Your objective -
The response must contain all of the entries, each one repeated exactly.

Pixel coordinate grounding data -
= Beginning of Section =

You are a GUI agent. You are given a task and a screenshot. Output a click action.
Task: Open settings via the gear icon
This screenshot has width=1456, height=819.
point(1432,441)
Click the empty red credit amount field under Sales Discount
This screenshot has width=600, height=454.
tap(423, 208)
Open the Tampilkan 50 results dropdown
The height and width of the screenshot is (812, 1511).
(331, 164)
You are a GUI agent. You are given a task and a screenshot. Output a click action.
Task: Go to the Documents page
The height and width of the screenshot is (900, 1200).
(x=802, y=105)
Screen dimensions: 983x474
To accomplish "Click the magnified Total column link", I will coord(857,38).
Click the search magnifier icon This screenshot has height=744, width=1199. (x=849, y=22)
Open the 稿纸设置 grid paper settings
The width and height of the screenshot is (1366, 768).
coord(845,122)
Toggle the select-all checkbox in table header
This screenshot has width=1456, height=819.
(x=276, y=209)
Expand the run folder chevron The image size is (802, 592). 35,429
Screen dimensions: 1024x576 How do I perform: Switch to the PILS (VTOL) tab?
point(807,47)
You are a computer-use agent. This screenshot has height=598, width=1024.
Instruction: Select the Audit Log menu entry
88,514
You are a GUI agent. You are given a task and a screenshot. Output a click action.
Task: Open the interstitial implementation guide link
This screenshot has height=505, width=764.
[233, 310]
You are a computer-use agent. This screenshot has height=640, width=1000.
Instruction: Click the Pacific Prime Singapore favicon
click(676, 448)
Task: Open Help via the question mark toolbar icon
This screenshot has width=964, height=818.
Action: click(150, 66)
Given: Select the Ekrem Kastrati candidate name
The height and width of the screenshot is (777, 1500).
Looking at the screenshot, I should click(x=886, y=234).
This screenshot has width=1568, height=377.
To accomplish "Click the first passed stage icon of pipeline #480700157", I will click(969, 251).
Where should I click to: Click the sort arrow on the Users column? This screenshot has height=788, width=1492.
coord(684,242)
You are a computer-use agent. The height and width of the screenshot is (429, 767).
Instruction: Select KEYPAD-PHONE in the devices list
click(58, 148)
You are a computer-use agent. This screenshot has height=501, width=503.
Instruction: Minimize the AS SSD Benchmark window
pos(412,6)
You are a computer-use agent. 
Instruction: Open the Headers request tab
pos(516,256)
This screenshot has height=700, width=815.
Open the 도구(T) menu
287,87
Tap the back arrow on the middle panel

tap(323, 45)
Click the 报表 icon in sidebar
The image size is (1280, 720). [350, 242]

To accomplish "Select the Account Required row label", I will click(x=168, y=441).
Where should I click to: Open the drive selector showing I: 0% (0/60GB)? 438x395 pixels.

= End of Section =

Answer for the task -
You are a GUI agent. You are given a task and a screenshot. Output a click action.
Task: Open settings via the gear icon
This screenshot has width=1456, height=819.
point(1432,441)
Click the empty red credit amount field under Sales Discount
This screenshot has width=600, height=454.
tap(423, 208)
Open the Tampilkan 50 results dropdown
The height and width of the screenshot is (812, 1511).
(331, 164)
You are a GUI agent. You are given a task and a screenshot. Output a click action.
Task: Go to the Documents page
The height and width of the screenshot is (900, 1200).
(x=802, y=105)
Screen dimensions: 983x474
To accomplish "Click the magnified Total column link", I will coord(857,38).
Click the search magnifier icon This screenshot has height=744, width=1199. (x=849, y=22)
Open the 稿纸设置 grid paper settings
The width and height of the screenshot is (1366, 768).
coord(845,122)
Toggle the select-all checkbox in table header
This screenshot has width=1456, height=819.
(x=276, y=209)
Expand the run folder chevron The image size is (802, 592). 35,429
Screen dimensions: 1024x576 How do I perform: Switch to the PILS (VTOL) tab?
point(807,47)
You are a computer-use agent. This screenshot has height=598, width=1024.
Instruction: Select the Audit Log menu entry
88,514
You are a GUI agent. You are given a task and a screenshot. Output a click action.
Task: Open the interstitial implementation guide link
This screenshot has height=505, width=764.
[233, 310]
You are a computer-use agent. This screenshot has height=640, width=1000.
Instruction: Click the Pacific Prime Singapore favicon
click(676, 448)
Task: Open Help via the question mark toolbar icon
This screenshot has width=964, height=818.
Action: click(150, 66)
Given: Select the Ekrem Kastrati candidate name
The height and width of the screenshot is (777, 1500).
Looking at the screenshot, I should click(x=886, y=234).
This screenshot has width=1568, height=377.
To accomplish "Click the first passed stage icon of pipeline #480700157", I will click(969, 251).
Where should I click to: Click the sort arrow on the Users column? This screenshot has height=788, width=1492.
coord(684,242)
You are a computer-use agent. The height and width of the screenshot is (429, 767).
Instruction: Select KEYPAD-PHONE in the devices list
click(58, 148)
You are a computer-use agent. This screenshot has height=501, width=503.
Instruction: Minimize the AS SSD Benchmark window
pos(412,6)
You are a computer-use agent. 
Instruction: Open the Headers request tab
pos(516,256)
This screenshot has height=700, width=815.
Open the 도구(T) menu
287,87
Tap the back arrow on the middle panel

tap(323, 45)
Click the 报表 icon in sidebar
The image size is (1280, 720). [350, 242]

To accomplish "Select the Account Required row label", I will click(x=168, y=441).
Where should I click to: Open the drive selector showing I: 0% (0/60GB)? 438x395 pixels.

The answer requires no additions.